[Cryptography] Creating a Parallelizeable Cryptographic Hash Function

Bear bear at sonic.net
Thu Oct 9 17:24:19 EDT 2014


On Wed, 2014-10-08 at 20:09 -0400, David Leon Gil wrote:
> On Wed, Oct 8, 2014 at 12:20 PM, Bear <bear at sonic.net> wrote:
> > a) you want aliasing (accidental collisions) to be minimized.
> > b) you want the hash to be fast to compute.
> > c) you want "random" distribution of GUID's in the hash table
> >    (ie, no single part of your hash table should be *more*
> >     full than the other parts, or at least not by any margin
> >     distinguishable from statistical noise on random numbers).
> 
> As an aside, what you're describing is a function with low discrepancy
> on the inputs.
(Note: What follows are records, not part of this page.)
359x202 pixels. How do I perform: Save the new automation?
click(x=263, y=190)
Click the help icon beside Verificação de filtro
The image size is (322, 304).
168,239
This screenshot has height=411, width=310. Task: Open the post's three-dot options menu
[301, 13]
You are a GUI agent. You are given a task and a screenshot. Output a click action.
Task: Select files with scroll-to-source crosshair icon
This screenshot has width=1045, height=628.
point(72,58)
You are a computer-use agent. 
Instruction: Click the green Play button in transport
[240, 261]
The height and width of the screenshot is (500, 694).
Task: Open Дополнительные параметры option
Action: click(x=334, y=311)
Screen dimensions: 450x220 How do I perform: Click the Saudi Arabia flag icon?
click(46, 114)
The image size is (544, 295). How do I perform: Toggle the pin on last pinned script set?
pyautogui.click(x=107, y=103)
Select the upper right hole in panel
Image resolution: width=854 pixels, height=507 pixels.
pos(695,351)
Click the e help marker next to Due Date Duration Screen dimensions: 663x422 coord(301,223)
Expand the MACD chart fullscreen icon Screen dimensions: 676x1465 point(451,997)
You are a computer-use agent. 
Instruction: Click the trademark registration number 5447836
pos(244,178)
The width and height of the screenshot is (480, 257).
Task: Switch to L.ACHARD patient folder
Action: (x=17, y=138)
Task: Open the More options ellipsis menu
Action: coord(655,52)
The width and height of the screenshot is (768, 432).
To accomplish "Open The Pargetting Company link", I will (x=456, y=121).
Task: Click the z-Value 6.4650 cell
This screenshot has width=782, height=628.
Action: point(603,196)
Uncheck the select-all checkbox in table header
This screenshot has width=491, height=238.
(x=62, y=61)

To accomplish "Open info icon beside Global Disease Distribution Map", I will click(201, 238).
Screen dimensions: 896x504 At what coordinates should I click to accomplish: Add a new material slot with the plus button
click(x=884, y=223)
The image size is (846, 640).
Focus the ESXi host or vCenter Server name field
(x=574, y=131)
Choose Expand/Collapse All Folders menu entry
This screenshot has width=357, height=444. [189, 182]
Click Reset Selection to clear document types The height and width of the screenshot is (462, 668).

This is (interestingly enough) different from a
> function that generates values indistinguishable from uniform random
> numbers in the interval. (The values "anti-bunch", in some sense,
> compared to random numbers.) See, e.g.,
> http://en.wikipedia.org/wiki/Low-discrepancy_sequence for the
> fascinating details of low-discrepancy sequences and quasi-random
> numbers.
> 

Yes, that is exactly the distinction.  A counter viewed through 
a linear congruential transformation is a perfect example of a
low-discrepancy or quasirandom function.  It will generate 
*every* possible value, *once*, before the counter rolls over 
and it starts repeating. 

As a reductio ad absurdum, if it's a sixteen bit counter and 
you've seen the last 65535 outputs, you know exactly what the 
next output is going to be -- it's going to be whatever value 
you haven't seen yet, and then the sequence you've already seen 
will repeat.  If it were a good cryptographic hash, you would 
have, as always, absolutely no idea what the next output will 
be just by knowing previous outputs.